§ Job a: Reproduce the part of the groundwater statute starting at "Laws 1972, c. 248, § 13, eff." and ending at "Waste - Prosecutions.".

§ Provided text:

####################

B. Holders of permits which use groundwater in connection with an animal feeding operation which houses swine and primarily uses a liquid waste management system where animals are primarily housed in a roof-covered structure shall be required to indicate such use in their annual water use report. Such holders shall also indicate whether or not the animal feeding operation is licensed pursuant to the Oklahoma Concentrated Animal Feeding Operations Act.
C. The Board shall notify the State Department of Agriculture of the names and addresses of all permit holders who report usage of groundwater in connection with an animal feeding operation which houses swine and which primarily uses a liquid waste management system where animals are primarily housed in a roof-covered structure and who are not licensed pursuant to the Oklahoma Concentrated Animal Feeding Operations Act.
Added by Laws 1972, c. 248, § 12, eff. July 1, 1973. Amended by Laws 1998, c. 404, § 20, eff. Aug. 1, 1998.
§821020.13. Surrender of permits.
The Board may accept the surrender of ground water permits by the holder thereof pursuant to rules and regulations adopted by the Board. Laws 1972, c. 248, Section 13. Eff. July 1, 1973.
Laws 1972, c. 248, § 13, eff. July 1, 1973.
§821020.14. Prior use of groundwater.
Nothing in this act shall be construed to deprive any person of any right to the use of ground water in such quantities and amounts as were used or were entitled to be used prior to the enactment hereof. Any person having the right to place ground water to beneficial use prior to the effective date of this act shall have the right to bring his use under the provisions of this act. Determinations of prior rights to the use of groundwater made by the Board pursuant to Board rules and regulations are hereby validated.
Laws 1972, c. 248, § 14, eff. July 1, 1973.
§82-1020.15. Waste - Prosecutions.

####################

§ Stored rows:
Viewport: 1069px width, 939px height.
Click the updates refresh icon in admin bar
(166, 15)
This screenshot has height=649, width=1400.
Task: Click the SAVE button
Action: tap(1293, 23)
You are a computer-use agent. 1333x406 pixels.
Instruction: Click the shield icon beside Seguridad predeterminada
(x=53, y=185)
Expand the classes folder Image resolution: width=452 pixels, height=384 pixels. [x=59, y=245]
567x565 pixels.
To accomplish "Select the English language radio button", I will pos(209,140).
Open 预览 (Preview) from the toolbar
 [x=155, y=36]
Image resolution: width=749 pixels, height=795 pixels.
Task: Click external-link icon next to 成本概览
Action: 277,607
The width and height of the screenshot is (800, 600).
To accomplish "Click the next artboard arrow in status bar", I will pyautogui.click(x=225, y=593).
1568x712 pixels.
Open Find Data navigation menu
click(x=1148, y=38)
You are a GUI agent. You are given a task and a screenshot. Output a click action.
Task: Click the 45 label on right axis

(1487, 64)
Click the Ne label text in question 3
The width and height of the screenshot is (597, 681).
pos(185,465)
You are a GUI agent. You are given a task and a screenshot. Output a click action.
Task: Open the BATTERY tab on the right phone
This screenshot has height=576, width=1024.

####################

§ Job b: Replace "screenshot" with "image" in the rows starting at the line that contains "The width and height of the screenshot is (800, 600)." and ending at the last row, keeping everything else unchanged, and output only those lines.

§ Correct response a:
Laws 1972, c. 248, § 13, eff. July 1, 1973.
§821020.14. Prior use of groundwater.
Nothing in this act shall be construed to deprive any person of any right to the use of ground water in such quantities and amounts as were used or were entitled to be used prior to the enactment hereof. Any person having the right to place ground water to beneficial use prior to the effective date of this act shall have the right to bring his use under the provisions of this act. Determinations of prior rights to the use of groundwater made by the Board pursuant to Board rules and regulations are hereby validated.
Laws 1972, c. 248, § 14, eff. July 1, 1973.
§82-1020.15. Waste - Prosecutions.

§ Correct response b:
The width and height of the image is (800, 600).
To accomplish "Click the next artboard arrow in status bar", I will pyautogui.click(x=225, y=593).
1568x712 pixels.
Open Find Data navigation menu
click(x=1148, y=38)
You are a GUI agent. You are given a task and a image. Output a click action.
Task: Click the 45 label on right axis

(1487, 64)
Click the Ne label text in question 3
The width and height of the image is (597, 681).
pos(185,465)
You are a GUI agent. You are given a task and a image. Output a click action.
Task: Open the BATTERY tab on the right phone
This image has height=576, width=1024.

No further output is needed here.